OTTAWA CITIZEN
THURSDAY, JUNE 6, 2002 p.B4

RIPOSTE - G8 PROTESTS

'Smear job' incites community fears

BY Samer ELATRASH AND KARINA CHAGNON

In a "dilapidated concert hall on Montreal's East Side," wrote Citizen reporter Andrew Mills in the May 30 edition, militants "plotted" to bring violence into your neighbourhood sometime soon. That, at least, is how the Citizen presented a CLAC General Assembly held last week to mobilize for the "Take the Capital Campaign" against the G8 and in solidarity with First Nations, immigrants, refugees and liberation movements around the world.

The Anti-Capitalist Convergence (CLAC) is an open group. We are candid in our opposition to capitalism and the G8's agenda of exploitation and plunder. Our group has always been public about this political position, and that is why we do workshops, public assemblies, conferences and street theatre to spread awareness of this exploitative system.

We also welcome press coverage. That is the main reason why CLAC has a media committee and elected spokespeople to present our position and facilitate the work of journalists, whose job entails presenting balanced and accurate coverage.

Yet Mr. Mills, who apparently convinced himself that he was covering a cloak-and-dagger plotting session, rather than a public meeting open to all, would have none of this dreary stuff. The result? A smear job. More gravely, it is when journalists bend the guidelines of impartial and accurate reporting in the quest for sensationalism that they inevitably end up inciting hysteria in the general population.

The context in which "Take the Capital" will occur leads us to view this tendency with alarm. Before the Summit of the Americas in Quebec City in April 2001, the RCMP and Sūreté du Quebec embarked on a smear campaign against that protest, warning of more "anarchist" plots and conspiracies than you can shake a stick at.

A credulous media faithfully reported the tales as gospel, contributing to the normalization of inexcusable police repression against the protesters in Quebec City, which drew widespread condemnation from human rights organizations that monitored the proceedings.

On April 26 of this year, Montreal police quickly surrounded hundreds of people participating in public education workshops organized by CLAC, coinciding with the G8 labour ministers meeting in Montreal.

The police subsequently held the protesters for hours, arresting one at a time before escorting them onto buses. To quell objections against this callous treatment, the police pointed to a gun they "seized on the scene" and the reactions to police brutality from a few protesters. The media circulated these police claims, justifying the arrests.

It so happens, as the police belatedly confirmed, that the gun was in fact seized not from a protester but from a suspect that an anti-gang police squad was pursuing.

The list is exhaustive. After particularly brutal police repression during anti-G20 demonstrations in Ottawa last year, the police are now running through the formalities of listening to the grievances of brutalized protesters.

"We're committed to building trust," said the unapologetic Ottawa deputy chief, Larry Hill. The police also promised to abstain from sending in K-9 units to control crowds: Snarling dogs unleashed on teenagers don't make for very good public relations.

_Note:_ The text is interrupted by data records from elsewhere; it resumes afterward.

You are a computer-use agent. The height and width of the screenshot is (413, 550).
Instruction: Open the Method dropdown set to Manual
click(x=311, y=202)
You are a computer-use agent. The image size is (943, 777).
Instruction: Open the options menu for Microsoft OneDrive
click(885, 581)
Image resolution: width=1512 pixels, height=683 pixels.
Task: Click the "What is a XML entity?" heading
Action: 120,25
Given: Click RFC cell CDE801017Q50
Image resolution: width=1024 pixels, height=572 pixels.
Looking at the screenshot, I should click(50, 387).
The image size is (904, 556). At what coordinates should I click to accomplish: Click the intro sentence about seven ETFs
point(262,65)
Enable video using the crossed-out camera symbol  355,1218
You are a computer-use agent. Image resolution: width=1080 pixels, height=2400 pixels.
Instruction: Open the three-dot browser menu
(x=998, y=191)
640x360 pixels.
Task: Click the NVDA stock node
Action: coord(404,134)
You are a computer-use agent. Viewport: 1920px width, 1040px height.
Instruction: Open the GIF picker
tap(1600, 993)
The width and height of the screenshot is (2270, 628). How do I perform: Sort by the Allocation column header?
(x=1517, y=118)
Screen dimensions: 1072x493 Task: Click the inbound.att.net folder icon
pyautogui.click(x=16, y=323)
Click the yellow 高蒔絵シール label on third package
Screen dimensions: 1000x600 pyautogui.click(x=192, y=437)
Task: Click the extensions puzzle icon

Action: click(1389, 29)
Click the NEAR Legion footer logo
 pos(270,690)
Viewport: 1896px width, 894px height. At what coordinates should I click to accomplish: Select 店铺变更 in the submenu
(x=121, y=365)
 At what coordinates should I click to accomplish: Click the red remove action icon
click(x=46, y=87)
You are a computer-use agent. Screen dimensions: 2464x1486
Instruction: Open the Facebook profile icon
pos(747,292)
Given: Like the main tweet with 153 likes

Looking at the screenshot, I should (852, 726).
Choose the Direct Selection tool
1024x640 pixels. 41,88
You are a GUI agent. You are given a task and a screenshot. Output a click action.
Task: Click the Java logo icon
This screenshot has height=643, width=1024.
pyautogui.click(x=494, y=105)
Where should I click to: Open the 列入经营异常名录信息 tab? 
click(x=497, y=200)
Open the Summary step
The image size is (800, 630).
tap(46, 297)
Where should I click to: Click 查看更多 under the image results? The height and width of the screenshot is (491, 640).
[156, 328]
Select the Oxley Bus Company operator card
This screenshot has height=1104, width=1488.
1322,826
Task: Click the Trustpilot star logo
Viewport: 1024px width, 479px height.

The truth is that the state is bent on criminalizing and marginalizing dissent against the corporate monopolies, the crackdowns on immigrants and refugees, and state violence. This is apparent from the treatment it is meting out to protesters.

When we find ourselves in such a situation, the last thing we need is a press that normalizes state brutality by blaming the victims rather than attacking the restriction on rights and freedoms.

Much has been made of CLAC's endorsement of "diversity of tactics." Once again, we are afraid that we have to disappoint the "committed" police and journalists who dream of unfolding the plot of the century

Diversity of tactics does not mean we are going to come to Ottawa with a specific mandate to overturn your neighbourhoods and uproot your lawns on June 26 and 27.

Our endorsement of "diversity of tactics" conveys our respect for people's capacity to organize and act autonomously without having to conform to white middle-class norms and standards.

Our endorsement rejects the hypocritical stance of acquiescing to the incineration of Afghan refugees (at the hands of "our valiant boys"), the continued expropriation of First Nations land and the oppression and humiliation of millions of Palestinians (by our good ally), while reducing ourselves to hysterics once we are faced with opposition against the rule of a select few over the world's resources and nations.

Samer Elatrash and Karina Chagnon are members of CLAC.